■ Exercise goal ■
Present every line of the items below as a Markdown table with the columns Row and Line. Number each row, skip blank lines, and leave the pictures out.

■ Data shown ■

********************

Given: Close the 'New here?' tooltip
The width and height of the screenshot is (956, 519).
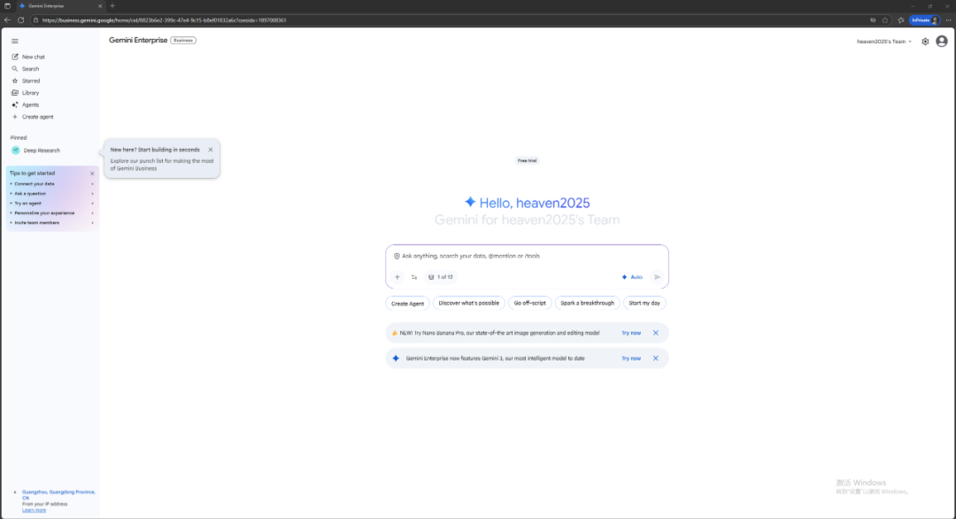Looking at the screenshot, I should [x=210, y=150].
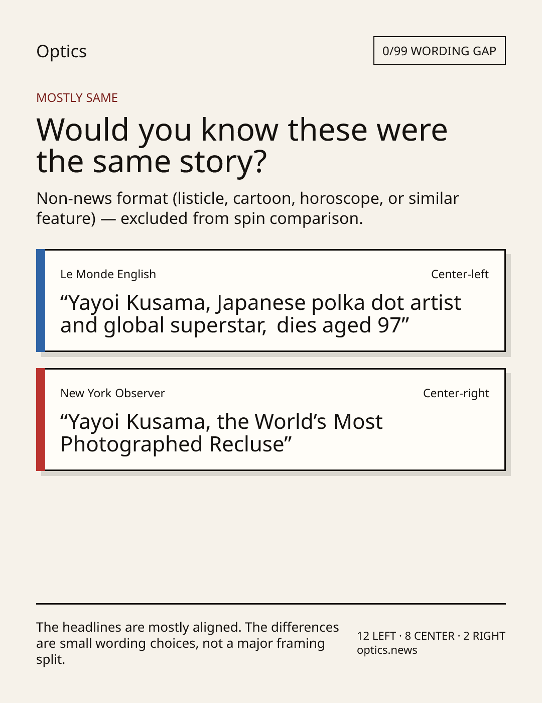Select the MOSTLY SAME label

click(x=77, y=98)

********************

■ Solution ■
| Row | Line |
|---|---|
| 1 | Given: Close the 'New here?' tooltip |
| 2 | The width and height of the screenshot is (956, 519). |
| 3 | Looking at the screenshot, I should [x=210, y=150]. |
| 4 | Select the MOSTLY SAME label |
| 5 | click(x=77, y=98) |